Please copy every line below that contains the string "computer".

Stored records

+++

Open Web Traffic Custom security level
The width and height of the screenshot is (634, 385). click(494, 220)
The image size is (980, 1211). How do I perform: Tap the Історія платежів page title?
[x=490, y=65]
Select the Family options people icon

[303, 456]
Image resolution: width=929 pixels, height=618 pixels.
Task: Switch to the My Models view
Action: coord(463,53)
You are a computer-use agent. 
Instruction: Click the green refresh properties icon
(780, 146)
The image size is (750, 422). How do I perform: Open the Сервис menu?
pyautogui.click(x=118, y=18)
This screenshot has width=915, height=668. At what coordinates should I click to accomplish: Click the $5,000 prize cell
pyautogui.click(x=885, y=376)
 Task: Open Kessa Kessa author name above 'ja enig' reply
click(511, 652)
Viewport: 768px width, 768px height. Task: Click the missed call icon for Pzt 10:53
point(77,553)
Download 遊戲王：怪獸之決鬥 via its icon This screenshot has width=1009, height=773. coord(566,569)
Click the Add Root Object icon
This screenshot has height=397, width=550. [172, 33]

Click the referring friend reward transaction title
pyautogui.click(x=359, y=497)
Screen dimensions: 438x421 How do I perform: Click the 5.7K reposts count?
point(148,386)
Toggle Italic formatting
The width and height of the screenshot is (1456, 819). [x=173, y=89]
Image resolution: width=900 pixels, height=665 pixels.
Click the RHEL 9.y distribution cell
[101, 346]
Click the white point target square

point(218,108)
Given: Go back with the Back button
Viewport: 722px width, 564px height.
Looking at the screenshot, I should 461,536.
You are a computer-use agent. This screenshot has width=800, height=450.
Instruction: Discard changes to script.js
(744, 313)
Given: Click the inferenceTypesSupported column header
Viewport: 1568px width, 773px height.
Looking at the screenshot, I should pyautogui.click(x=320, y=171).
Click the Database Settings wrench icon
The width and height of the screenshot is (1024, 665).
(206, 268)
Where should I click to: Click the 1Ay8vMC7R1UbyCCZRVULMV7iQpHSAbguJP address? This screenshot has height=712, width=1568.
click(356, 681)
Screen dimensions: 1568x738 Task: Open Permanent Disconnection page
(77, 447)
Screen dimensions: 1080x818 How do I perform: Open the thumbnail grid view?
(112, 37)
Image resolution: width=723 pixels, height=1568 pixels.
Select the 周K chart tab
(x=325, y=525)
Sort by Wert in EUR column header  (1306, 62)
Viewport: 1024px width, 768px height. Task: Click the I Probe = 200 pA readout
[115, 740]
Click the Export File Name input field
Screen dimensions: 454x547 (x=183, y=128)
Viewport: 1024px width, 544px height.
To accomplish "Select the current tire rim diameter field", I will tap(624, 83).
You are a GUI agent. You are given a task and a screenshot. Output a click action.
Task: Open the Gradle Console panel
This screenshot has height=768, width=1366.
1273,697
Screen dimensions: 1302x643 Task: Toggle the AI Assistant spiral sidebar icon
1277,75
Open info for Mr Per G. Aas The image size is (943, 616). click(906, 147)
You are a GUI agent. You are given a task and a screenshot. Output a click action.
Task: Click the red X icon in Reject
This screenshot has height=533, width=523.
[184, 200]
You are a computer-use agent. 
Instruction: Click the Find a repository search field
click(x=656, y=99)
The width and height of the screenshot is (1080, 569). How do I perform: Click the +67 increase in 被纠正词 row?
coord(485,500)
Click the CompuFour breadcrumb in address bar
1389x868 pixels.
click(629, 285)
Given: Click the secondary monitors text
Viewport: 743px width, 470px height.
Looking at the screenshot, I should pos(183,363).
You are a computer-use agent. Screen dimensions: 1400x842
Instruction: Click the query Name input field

+++

Response to the task:
You are a computer-use agent. 
You are a computer-use agent. This screenshot has width=800, height=450.
You are a computer-use agent. 
You are a computer-use agent. Screen dimensions: 1400x842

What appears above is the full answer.